Ich habe so etwas, just in Frankreich(!), vor Jahren schon einmal gesehen: Da führte eine Erzieherin (oder war es die Mutter selbst?) eine Gruppe Kleinkinder spazieren, das kleinste, das offensichtlich gerade laufen gelernt hatte, doch tatsächlich an einem Halfter mit Leine!

Ich selbst musste mein frühes Dasein Anfang der Sechzigerjahre übrigens auch noch teilweise in einem Laufstall fristen.

Aber zum Thema:
 
Den Satz habe ich zwar auch nicht finden können, aber mit euren Verbesserungen könnte man den Inhalt so zusammenfassen.


----------



## bearded

Abgesehen von der (Nicht-)Richtigkeit von ''anführen an..'' muss ich sagen, dass Hutschis Erklärung zum Thema Artikel mich überzeugt hat:



Hutschi said:


> von Literatur=von beliebiger Literatur, die durch ihre Beliebigkeit unbestimmt ist.
> An Lesen ist ein recht abstrakter Vorgang. man könnte es wegen der Bestimmung durch "von Literatur" als konkret auffassen.
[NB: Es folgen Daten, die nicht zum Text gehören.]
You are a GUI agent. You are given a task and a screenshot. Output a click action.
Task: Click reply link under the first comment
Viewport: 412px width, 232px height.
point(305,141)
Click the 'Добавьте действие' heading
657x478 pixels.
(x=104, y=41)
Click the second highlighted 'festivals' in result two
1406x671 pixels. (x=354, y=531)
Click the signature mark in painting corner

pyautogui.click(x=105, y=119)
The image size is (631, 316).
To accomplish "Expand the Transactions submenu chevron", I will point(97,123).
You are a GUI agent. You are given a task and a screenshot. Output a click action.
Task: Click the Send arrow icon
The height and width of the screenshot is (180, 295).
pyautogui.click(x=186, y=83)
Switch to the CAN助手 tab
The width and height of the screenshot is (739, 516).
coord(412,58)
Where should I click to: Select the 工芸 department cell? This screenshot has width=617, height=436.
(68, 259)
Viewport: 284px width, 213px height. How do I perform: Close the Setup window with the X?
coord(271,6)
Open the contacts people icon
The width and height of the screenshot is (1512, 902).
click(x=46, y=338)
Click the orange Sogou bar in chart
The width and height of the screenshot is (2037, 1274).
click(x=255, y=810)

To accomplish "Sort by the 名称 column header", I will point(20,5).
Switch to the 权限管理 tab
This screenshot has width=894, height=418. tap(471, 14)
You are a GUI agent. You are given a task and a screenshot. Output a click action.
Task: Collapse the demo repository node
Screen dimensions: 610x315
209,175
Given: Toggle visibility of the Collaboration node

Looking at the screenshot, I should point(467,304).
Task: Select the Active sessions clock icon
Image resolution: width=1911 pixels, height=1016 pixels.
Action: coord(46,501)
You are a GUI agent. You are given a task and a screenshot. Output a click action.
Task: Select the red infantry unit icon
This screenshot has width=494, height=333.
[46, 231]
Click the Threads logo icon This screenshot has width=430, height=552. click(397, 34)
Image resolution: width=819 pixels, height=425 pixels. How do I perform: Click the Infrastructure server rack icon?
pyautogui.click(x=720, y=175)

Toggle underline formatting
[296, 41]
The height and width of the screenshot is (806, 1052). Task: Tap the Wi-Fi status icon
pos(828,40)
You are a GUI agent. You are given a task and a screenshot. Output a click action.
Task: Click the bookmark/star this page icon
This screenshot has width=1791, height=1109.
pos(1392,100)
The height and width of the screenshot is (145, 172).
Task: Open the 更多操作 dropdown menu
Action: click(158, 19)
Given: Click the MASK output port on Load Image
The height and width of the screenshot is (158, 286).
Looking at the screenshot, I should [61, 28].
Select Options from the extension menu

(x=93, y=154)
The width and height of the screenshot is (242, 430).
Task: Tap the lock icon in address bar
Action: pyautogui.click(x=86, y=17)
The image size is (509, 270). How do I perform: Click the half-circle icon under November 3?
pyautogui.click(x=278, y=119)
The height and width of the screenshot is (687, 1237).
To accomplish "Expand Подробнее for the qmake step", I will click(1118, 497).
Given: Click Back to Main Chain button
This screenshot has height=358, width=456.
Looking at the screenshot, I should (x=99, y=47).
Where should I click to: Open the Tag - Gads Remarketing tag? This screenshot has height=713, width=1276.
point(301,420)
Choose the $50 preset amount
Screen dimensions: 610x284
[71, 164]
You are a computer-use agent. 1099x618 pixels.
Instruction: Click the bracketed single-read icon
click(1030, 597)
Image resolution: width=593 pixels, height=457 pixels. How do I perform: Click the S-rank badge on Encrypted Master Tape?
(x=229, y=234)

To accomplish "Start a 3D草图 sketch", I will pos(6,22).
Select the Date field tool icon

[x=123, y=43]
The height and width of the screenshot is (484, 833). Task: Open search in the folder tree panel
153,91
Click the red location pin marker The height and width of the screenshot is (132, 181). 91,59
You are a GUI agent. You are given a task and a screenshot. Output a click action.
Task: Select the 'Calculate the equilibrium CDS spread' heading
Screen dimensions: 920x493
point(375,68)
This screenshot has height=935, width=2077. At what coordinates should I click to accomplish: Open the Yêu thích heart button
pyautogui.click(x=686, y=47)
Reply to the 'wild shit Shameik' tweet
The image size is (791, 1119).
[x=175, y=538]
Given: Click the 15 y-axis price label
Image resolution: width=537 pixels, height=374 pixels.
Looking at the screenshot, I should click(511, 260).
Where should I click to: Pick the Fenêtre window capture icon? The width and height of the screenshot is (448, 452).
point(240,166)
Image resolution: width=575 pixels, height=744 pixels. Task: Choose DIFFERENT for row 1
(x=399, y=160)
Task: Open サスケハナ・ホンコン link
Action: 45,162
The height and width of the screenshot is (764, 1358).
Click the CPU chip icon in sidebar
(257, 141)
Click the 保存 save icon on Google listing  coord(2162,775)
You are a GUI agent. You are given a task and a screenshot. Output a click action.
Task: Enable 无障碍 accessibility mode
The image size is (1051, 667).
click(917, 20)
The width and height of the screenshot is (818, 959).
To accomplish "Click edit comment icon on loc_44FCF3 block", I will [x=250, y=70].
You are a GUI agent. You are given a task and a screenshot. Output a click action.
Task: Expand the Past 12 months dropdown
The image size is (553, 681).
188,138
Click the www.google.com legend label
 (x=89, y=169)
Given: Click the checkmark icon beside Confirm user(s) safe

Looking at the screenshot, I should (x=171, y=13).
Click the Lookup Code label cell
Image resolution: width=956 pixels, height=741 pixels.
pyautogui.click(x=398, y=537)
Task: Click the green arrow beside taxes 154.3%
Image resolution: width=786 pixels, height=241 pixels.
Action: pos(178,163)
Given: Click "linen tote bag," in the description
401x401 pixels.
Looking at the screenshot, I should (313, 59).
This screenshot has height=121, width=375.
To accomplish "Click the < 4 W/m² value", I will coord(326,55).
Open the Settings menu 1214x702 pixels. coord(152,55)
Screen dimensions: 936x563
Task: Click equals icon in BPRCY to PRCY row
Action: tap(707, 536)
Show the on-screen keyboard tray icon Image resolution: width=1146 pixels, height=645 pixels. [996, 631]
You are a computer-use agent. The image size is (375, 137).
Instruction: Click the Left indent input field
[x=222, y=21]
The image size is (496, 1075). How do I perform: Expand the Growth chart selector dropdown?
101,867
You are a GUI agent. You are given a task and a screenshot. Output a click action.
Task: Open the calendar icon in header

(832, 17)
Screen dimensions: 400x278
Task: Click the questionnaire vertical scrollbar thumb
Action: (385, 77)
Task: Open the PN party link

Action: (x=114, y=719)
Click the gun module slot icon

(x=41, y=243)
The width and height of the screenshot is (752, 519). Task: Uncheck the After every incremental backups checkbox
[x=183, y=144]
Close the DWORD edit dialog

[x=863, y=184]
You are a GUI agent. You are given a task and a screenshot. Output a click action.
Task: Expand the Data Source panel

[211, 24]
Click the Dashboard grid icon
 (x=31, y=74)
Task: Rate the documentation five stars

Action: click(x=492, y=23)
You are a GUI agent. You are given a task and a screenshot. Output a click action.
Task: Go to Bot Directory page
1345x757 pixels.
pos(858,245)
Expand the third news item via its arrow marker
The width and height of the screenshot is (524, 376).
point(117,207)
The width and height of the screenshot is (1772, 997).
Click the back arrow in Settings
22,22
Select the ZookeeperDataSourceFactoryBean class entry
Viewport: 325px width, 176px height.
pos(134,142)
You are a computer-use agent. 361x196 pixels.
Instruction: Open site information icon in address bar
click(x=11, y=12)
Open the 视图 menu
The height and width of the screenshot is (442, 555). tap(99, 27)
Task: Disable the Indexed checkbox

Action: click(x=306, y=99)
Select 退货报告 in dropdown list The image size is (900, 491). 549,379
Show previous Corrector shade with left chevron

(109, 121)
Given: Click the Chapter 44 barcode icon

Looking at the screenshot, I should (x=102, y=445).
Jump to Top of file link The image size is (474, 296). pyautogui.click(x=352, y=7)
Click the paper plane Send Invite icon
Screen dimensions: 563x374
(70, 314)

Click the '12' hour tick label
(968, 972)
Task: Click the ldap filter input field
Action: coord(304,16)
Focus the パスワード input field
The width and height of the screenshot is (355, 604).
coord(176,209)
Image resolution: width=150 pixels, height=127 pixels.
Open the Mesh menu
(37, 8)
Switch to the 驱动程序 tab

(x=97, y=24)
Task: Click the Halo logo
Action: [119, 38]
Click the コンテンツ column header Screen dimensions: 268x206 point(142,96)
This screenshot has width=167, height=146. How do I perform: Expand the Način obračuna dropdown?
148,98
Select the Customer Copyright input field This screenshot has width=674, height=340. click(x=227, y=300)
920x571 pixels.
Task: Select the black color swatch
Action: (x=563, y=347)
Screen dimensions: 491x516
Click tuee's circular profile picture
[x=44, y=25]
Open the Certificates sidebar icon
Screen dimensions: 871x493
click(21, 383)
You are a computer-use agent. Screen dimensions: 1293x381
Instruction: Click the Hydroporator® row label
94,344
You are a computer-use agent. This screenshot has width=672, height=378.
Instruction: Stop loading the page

Dann wäre ein Artikel nötig. Wenn man "Lesen von Literatur" als abstrakte Einheit auffasst, kann der Artikel entfallen.



Ein Beispiel von mir: _Wegen der Corona-Krise ist derzeit an Lesen von Literatur in der Bibliothek nicht zu denken. _Da ist ''Lesen von Literatur'' (ohne Artikel) ebenfalls eine ''abstrakte Einheit''.


----------



## JClaudeK

Gernot Back said:


> Ich habe so etwas, just in Frankreich(!), vor Jahren schon einmal gesehen: Da führte eine Erzieherin [....] das kleinste an einem Halfter mit Leine!


Das gibt's ganz offensichtlich auch in Deutschland:

Als ich anfing "Leine für" zu tippen, schlug mir Google neben  "Leine für Hunde/ Katzen" sofort "Leine für Kinder" vor.

Man könnte also tatsächlich sagen/schreiben: "Dass ein Kind *an* der Leine angeführt wird, ist für die meisten jedoch sehr ungewöhnlich, ........"




Taman said:


> Sie behaupten also, dass der Satz in dem Lehrbuch falsch sei?


Ja! (wenn er denn (je) existiert (hat) .....)


----------



## Hutschi

JClaudeK said:


> Das gibt's ganz offensichtlich auch in Deutschland:
> 
> ...
> 
> 
> 
> 
> 
> Taman said:
> 
> 
> 
> 
> 
> 
> 
> Sie behaupten also, dass der Satz in dem Lehrbuch falsch sei?
> 
> Click to expand...
> 
> 
> Ja! [...]
Click to expand...


Ich stimme jetzt zu. Ich hatte mich verlesen. Es ist falsch.


Aber es liegt nicht am Artikel, sondern am Sprachwandel von "anführen" zu "heranführen"  (was ich so gelesen hatte) in solchem Kontext.

Ohne Objekt kann "anführen" noch funktionieren, im Sinne von "leiten", auch in übertragenen Sinn.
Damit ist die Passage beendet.